Examples of small privacy violations

  • A doctor’s office faxed a patient’s medical record to the patient’s employer instead of another doctor’s office. The patient had not shared with the employer that they were HIV+ until they records were sent to them to find out on their own.
  • Team No Hoes and It’s just FB not reality are two others we have discussed many times. Imagine being at a family reunion or baby shower and someone announces that you are being treated for X. Doesn’t matter what X is as long as it is something you don’t openly want to share with everyone in attendance.
  • The Farrah Fawcett case – very sad that should couldn’t tell her own family what was going on because she had to prove leaks of her records about cancer treatment and prognosis were coming from UCLA
  • Cam Newton ankle surgery revealed on sports radio show
    • A caller, who referred to himself as “Rick,” said his wife, whom he claimed was a nurse, told him Newton would have ankle surgery performed by orthopedic surgeon
    • The team released the news immediately that he was having surgery
    • The doctor’s office was mentioned and they got calls asking if it was true.

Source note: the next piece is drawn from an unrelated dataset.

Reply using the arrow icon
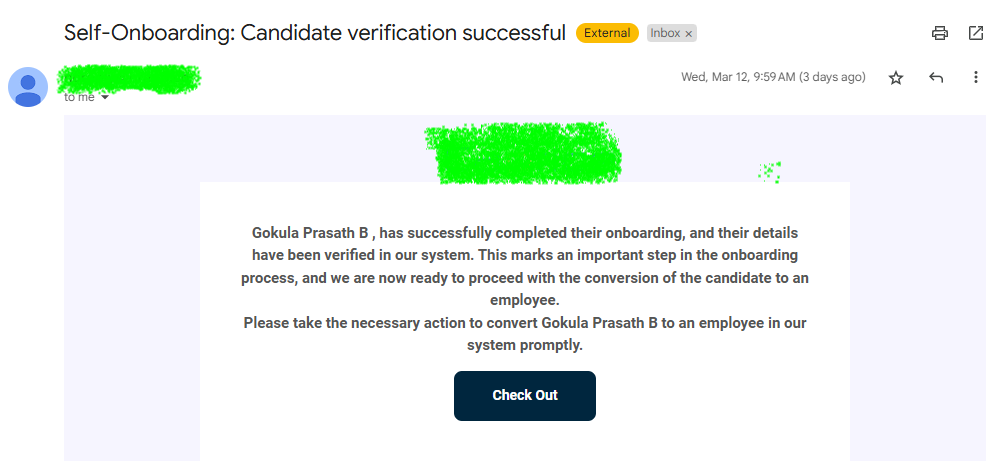This screenshot has height=461, width=991. (936, 78)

  • Nurse and husband being sued after a traffic accident. She pulls details from the plaintiffs medical records where she worked and used them to threaten them and get them to drop the law suit
  • Doctor who looked up his mistresses medical records to see if she had any STDs
  • CVS had multiple cases. So many they were hit with one big fine.
    • One patients meds were sent to a neighbor who had no idea they were being treated for cancer
    • A pharmacist yells personal information over the counter at a patient
    • Employee that accessed her ex husband’s records over 260 times
    • Employee shared health info with a parole officer
    • Employee watched one patients records 61 times and posted info on FB
  • Walgreen’s pharmacist who used the information in the medical records to help her boyfriend in his lawsuit against his baby mama. Her health records were used against her.
  • Same cases as the call I got where health records were being used in court cases.

Privacy violations no matter how small really do matter.  Hopefully, after all of this we hope you can understand what is HIPAA privacy when you put it in the context of a peeping Tom towards medical records.